Value-Based Care News

Value-Based Payment Adoption Drives 5.6% Reduction in Care Costs

Value-based payment adoption reduced payers’ care costs by 5.6 percent and led to improvements in provider collaboration and member engagement.

Value based payment adoption helped payers reduce costs by 5.6 percent annually

Source: Thinkstock

By Thomas Beaton

- Payers that implemented value-based payment models reduced healthcare costs by an average of 5.6 percent, improved provider collaboration, and created more impactful member engagement, according to a new study from Change Healthcare.

The Finding the Value: The State of Value-Based Care in 2018 report, presented at the 2018 AHIP Expo, found that payers are effectively achieving the Triple Aim of healthcare while moving two-thirds of provider reimbursement into value-based payments over the last two years.

A quarter of payers experienced over 7.5 percent in medical cost savings when participating in value-based care agreements and by using innovative payment models.

“Payers are finding the positive impact of value-based care as they scale these models—particularly episodes of care—and that’s starting to bend the cost curve in a significant way,” said Carolyn Wukitch, senior vice president and general manager of Network and Financial Management at Change Healthcare.

A majority of payers also experienced gains in their ability to collaborate with providers and engage their members, the team found.

Almost 80 percent of payers reported improvements in care quality from providers receiving value-based reimbursement. In addition, 64 percent of payers reported improvements in provider relationships and 73 percent of payers said patient engagement with beneficiaries improved by using value-based care.

Commercial payers experienced higher rates of value-based reimbursement adoption than public and government sectors in the last few years, the survey found.

Change Healthcare noted this is the first time in the three years of the survey that commercial payers outpaced public payers in value-based care adoption.

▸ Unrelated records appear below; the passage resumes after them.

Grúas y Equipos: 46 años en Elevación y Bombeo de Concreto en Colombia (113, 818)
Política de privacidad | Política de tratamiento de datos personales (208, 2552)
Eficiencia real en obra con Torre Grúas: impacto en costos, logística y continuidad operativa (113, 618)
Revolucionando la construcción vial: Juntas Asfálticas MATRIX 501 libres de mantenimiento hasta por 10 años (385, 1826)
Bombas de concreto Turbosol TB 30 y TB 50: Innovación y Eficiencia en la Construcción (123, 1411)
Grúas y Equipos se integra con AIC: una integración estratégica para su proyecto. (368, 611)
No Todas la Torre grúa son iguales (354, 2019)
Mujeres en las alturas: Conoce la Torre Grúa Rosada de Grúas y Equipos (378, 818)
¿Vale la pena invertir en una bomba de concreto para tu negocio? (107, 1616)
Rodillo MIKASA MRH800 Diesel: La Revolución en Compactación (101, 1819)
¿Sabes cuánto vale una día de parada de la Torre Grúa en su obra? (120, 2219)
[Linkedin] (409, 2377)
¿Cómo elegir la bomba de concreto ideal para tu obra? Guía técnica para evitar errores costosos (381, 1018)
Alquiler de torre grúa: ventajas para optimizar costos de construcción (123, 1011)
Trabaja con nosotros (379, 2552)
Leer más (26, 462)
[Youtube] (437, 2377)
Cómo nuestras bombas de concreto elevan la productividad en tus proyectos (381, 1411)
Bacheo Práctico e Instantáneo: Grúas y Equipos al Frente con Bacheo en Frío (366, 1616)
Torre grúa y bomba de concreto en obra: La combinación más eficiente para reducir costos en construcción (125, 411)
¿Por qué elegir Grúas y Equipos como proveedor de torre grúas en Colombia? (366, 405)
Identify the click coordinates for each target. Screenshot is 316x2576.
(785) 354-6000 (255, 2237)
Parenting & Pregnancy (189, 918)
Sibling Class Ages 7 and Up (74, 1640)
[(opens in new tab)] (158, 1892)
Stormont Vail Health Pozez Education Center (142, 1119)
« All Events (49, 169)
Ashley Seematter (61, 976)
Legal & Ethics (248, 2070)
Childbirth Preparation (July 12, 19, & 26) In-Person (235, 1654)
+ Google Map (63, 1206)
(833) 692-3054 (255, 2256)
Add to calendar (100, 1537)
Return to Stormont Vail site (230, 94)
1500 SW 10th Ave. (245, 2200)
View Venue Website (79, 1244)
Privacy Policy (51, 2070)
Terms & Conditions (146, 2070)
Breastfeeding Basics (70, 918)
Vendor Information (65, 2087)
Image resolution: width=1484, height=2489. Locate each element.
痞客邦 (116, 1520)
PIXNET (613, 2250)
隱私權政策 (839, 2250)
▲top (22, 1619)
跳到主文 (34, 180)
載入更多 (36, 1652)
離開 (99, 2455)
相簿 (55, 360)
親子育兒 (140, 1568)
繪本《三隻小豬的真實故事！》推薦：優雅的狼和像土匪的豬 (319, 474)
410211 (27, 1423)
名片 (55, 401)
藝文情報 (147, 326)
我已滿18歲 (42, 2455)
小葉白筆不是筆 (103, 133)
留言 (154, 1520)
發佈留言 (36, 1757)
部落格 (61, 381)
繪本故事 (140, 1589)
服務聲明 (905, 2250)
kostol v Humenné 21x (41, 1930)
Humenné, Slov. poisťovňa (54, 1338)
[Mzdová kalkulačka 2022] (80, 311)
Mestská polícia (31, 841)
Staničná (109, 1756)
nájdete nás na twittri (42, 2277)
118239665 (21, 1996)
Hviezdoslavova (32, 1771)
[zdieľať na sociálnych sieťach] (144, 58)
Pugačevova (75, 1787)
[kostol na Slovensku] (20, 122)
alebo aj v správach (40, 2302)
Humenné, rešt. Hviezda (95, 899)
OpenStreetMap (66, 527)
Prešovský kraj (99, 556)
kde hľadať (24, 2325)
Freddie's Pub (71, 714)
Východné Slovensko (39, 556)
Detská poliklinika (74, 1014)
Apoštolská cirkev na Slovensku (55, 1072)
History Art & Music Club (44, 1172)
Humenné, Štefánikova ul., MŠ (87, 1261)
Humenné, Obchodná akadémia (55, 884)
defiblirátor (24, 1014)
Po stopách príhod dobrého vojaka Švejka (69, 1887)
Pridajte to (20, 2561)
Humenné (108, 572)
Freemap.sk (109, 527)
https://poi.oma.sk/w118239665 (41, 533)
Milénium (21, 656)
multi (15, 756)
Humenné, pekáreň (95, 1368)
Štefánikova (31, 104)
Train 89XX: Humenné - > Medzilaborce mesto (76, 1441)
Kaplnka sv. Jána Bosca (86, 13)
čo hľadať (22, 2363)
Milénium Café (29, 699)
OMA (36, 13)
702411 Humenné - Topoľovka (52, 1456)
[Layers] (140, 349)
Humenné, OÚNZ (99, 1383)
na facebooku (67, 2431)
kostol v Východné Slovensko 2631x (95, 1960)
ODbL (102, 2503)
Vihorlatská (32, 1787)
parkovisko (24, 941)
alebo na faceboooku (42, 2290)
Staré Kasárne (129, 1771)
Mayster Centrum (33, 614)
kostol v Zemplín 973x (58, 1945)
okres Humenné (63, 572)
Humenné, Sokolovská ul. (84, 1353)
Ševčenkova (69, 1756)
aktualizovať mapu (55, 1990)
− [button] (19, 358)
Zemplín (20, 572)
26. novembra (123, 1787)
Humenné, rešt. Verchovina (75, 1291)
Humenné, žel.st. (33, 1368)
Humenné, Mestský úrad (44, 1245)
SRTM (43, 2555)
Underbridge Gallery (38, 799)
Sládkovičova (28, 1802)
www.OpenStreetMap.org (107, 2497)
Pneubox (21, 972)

As a result of this shift, payers and providers are seeing fewer of their relationships fall under the fee-for-service (FFS) category.  

FFS payments only accounted for 37.2 percent of provider reimbursement during the last two years. The use of FFS reimbursement is projected to fall below 26 percent by 2021.

Despite this progress, bundled payments and episode-of-care programs have proved challenging in recent years, according to the report. However, payers that have effectively overcome these challenges have reaped significant rewards.  

 The team found that bundled payments help save payers between 5 to 5.4 percent each year on care costs and can help payers reduce care costs by 7 percent or more once programs are fully developed.

About 21 percent of payers can roll out a bundled payment program within three to six months, says the survey. Over a third of payers need up to a year to launch a new program, 21 percent require 18 months, and 13 percent need two years or more to implement bundled payment programs.

However, payers faced challenges when generating interest from providers to participate in bundled payment programs, agreeing with providers on the definitions of an episode of care, and establishing budgeting and performance metric requirements.

Roughly 43 to 58 percent of payers reported that it is very or extremely difficult to engage providers in bundled payment programs. Over 66 percent of payers are trying to address bundled payment challenges by investing in administrative staff that can help grow bundled payment programs.

Overall, payers are reporting success with value-based payment models as they continue to mature.

Maturity of value-based payment models

Source: Change Healthcare

Pay-for-performance models are the most developed value-based payment models in the industry, followed by global payment, prospective bundled payment, population-based, and retrospective bundled payment models.

Value-based payment models are primed to create stronger opportunities for a cost-effective healthcare system, the team said.

The next step is for payers to promote greater investment in analytics tools and technologies. The team found that over half of payers are generally not satisfied with their analytics capabilities related to value-based care, and that they experienced issues with automation and data reporting.

“The demand to innovate at the pace of change is challenging payers. They lack satisfactory analytics and automation to better engage providers, operationalize their models, and assess effectiveness overall,” Wukitch said.

Payers that have the digital tools to improve value-based operations are positioned to spur even greater cost savings and better quality of care for beneficiaries than in recent years, the team concluded.